System in New York City. - New York City furnishes a good example of a city with a thoroughly reorganized accounting system. With an annual expenditure of more than $100,000,000, the need for systematic fiscal procedure is apparent. Before the reorganization the finance department consisted of a series of separate jurisdictions, which were presided over by practically independent division chiefs. These were theoretically responsible to the city comptroller, but in practice each exercised complete control in his district. The accounting and auditing functions were so broken up that one department found itself forced to duplicate records kept in other departments, which, of course, resulted in confusion, inefficiency, and waste of time. Under the present plan the accounting and auditing functions have been centralized - the former separated bureaus have been brought together under one control. Each step in the process is definitely outlined, while all fiscal information is kept on file in one place for the common use of all. It is, therefore, much easier to know the exact fiscal standing at any particular time and to keep in touch with exactly what is being done with the public funds.

Municipal Budgets. - Another mark of progress which has been gaining prominence in municipal fiscal administration is the use of some form of budget in calculating expenditures and revenues. The general plan has been for the city council to follow much the same scheme as has been described in connection with our national finances. The increased use of commission and city manager forms of government made it easier, of course, to centralize responsibility. In many cities the estimates of revenues and expenditures are carefully drawn up and submitted, and the program is definitely acted upon. The public is given opportunity to know just what the city expects to do, and can much more easily guard its funds. The accuracy with which the estimates are made is, of course, a factor which will help determine the success of the budgetary method.

Municipal Indebtedness. - A question which has confronted municipal fiscal authorities, particularly in recent years, is the enormous growth in indebtedness. The big problem, of course, with the ever increasing pressure for funds, is to be able to meet the indebtedness when it falls due. The system which was most in favor for a number of years was the establishment of a sinking fund. Many factors have combined to make this method unsatisfactory. It necessitates the investment of the funds which are set aside, and the addition of interest to the fund. The authorities who have been intrusted with the proper investment of the fund have often failed to do all that was expected. Funds have been lost from poor investments, or have been invested primarily for the benefit of particular individuals. City authorities have failed to set aside the required amount, and have often miscalculated as to what should be set aside to meet the debt. The result has been, in a large number of cases, in spite of carefully planning the sinking fund, that funds have not been available to meet the debt when it matured.

The situation just described has led many modern fiscal authorities to favor the use of serial bonds instead of the sinking fund. By this method a part of the bond issue becomes due in successive years, and is met from taxes.

For instance, one tenth of a particular issue might be paid each year for ten years.
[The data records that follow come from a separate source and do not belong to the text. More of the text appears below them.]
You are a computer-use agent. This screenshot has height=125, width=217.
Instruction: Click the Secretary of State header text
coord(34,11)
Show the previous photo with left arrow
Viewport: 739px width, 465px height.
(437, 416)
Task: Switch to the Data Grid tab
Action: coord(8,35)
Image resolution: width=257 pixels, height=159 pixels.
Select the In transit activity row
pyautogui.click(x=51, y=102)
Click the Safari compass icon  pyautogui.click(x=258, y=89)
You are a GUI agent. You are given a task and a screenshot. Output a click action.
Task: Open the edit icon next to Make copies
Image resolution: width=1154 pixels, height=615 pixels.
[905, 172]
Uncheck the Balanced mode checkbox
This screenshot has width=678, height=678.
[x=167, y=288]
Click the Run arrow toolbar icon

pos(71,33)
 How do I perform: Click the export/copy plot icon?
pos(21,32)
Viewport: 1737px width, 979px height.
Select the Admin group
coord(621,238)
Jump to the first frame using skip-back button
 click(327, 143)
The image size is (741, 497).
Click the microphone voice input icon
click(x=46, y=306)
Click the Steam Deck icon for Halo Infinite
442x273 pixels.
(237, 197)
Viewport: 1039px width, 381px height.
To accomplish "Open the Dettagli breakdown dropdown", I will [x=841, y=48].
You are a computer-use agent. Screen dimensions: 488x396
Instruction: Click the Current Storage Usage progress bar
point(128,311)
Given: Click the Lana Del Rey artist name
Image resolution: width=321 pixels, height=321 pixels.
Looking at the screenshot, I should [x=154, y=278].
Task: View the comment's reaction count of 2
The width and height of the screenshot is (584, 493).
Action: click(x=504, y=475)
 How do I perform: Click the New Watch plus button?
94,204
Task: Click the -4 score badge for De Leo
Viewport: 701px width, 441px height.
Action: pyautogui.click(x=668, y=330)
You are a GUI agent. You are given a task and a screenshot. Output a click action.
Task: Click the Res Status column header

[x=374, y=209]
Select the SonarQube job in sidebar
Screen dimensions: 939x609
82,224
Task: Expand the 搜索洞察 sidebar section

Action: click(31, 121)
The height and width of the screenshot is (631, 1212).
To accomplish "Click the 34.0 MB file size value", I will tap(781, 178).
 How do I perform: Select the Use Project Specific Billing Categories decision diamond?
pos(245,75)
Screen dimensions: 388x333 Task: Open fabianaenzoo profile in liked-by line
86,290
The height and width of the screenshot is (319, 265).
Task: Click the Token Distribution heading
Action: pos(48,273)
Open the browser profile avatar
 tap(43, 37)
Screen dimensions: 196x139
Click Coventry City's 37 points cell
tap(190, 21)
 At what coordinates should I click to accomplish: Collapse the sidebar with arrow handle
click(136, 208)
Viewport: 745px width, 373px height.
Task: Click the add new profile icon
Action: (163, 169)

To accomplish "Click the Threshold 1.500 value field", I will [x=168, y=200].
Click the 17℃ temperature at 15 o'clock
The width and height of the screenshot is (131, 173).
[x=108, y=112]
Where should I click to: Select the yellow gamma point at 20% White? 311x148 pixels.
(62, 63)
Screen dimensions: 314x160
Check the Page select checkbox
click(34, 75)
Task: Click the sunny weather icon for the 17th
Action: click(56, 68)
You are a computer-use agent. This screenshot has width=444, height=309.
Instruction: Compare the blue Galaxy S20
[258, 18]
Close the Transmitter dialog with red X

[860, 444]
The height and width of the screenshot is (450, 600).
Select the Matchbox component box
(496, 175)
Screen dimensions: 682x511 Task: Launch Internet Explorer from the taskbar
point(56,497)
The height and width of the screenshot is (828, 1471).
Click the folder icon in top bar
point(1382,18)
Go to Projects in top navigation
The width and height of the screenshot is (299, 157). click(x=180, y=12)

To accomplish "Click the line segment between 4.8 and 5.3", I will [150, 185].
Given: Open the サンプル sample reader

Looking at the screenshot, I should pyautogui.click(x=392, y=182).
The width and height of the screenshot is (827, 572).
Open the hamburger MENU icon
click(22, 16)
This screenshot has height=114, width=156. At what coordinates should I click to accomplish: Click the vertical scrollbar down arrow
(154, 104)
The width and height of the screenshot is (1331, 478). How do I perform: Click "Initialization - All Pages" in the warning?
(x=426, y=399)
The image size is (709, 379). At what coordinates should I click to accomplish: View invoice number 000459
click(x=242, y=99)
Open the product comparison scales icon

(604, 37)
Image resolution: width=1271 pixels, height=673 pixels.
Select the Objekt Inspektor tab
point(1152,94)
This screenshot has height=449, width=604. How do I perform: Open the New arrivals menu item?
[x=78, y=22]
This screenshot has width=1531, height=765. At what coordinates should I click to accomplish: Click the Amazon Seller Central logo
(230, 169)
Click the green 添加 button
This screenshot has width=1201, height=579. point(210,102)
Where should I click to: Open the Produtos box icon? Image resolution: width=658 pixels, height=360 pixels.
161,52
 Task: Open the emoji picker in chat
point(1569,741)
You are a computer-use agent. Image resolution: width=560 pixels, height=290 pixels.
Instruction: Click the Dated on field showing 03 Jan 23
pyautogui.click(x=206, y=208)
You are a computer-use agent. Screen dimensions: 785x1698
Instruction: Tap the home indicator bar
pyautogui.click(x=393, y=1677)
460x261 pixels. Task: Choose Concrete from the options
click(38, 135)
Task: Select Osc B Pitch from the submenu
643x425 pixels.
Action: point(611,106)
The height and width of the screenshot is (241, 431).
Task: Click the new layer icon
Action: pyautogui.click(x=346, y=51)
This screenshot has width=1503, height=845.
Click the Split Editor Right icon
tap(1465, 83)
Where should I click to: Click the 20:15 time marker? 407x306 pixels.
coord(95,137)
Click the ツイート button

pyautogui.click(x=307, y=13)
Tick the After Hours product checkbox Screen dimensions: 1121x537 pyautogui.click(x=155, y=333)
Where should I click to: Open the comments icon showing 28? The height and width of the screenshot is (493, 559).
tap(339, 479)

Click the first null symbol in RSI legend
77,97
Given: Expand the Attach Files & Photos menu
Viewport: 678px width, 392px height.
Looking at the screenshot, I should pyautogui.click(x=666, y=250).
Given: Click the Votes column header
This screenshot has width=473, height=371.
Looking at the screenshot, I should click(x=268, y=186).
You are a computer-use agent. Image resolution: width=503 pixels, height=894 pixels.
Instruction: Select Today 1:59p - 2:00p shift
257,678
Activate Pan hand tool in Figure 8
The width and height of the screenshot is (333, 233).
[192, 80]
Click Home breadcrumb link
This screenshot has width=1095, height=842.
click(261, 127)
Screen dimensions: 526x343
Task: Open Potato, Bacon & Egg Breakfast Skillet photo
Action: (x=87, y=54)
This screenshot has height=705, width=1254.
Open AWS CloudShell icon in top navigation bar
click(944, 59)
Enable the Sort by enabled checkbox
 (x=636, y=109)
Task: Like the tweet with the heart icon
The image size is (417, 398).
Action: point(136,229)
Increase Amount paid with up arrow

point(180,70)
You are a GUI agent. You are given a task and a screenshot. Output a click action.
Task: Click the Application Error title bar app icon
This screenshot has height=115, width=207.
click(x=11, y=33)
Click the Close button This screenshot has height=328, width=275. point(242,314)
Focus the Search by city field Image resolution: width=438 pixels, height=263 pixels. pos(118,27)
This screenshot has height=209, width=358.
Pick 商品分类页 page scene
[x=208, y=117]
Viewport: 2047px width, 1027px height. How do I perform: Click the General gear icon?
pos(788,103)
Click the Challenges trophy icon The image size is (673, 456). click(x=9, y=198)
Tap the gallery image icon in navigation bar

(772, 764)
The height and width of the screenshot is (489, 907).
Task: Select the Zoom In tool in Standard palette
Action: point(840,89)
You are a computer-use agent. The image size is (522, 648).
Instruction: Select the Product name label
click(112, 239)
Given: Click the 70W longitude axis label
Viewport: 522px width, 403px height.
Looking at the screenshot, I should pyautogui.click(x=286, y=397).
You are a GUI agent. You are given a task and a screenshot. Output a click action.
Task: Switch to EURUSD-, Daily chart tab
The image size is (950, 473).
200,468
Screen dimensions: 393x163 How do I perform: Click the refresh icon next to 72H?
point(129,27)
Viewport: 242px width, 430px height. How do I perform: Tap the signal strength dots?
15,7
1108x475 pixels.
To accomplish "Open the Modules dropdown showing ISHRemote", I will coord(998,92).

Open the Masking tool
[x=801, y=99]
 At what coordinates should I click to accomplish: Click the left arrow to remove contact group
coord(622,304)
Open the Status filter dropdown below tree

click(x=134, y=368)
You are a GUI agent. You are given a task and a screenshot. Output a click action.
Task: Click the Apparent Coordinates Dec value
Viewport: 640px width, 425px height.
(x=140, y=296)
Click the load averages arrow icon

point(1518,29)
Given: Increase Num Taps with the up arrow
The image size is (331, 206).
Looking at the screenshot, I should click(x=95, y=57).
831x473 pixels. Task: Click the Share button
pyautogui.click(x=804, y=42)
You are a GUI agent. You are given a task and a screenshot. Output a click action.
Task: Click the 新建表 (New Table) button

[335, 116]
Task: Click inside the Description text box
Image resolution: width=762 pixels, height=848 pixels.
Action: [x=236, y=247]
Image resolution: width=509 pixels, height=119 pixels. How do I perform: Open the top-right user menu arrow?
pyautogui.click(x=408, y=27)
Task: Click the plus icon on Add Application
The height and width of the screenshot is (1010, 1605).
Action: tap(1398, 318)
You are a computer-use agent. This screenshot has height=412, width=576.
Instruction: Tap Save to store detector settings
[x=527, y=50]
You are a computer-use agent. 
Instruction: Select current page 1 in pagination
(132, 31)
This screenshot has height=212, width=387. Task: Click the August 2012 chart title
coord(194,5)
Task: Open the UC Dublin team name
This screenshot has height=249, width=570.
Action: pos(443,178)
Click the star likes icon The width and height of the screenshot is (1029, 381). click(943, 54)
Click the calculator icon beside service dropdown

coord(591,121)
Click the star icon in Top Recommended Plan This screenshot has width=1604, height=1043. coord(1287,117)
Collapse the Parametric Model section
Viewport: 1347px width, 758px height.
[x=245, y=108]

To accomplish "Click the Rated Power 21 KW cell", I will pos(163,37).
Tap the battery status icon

Other adjustments, of course, are possible, so that the burden of principal and interest would be exactly equal for each year of the loan, or so that some years would escape with comparatively little or no burden. This plan has the advantage of discharging the debt and interest charge as funds are available. It does away with accumulations of funds and the possibility of unwise investments, followed by a lack of means to meet the indebtedness when it is due. The chance for miscalculation is minimized, and the temptation to use public funds for private gain is removed. As a whole, the serial bond method has proved more economical and satisfactory than the use of sinking funds.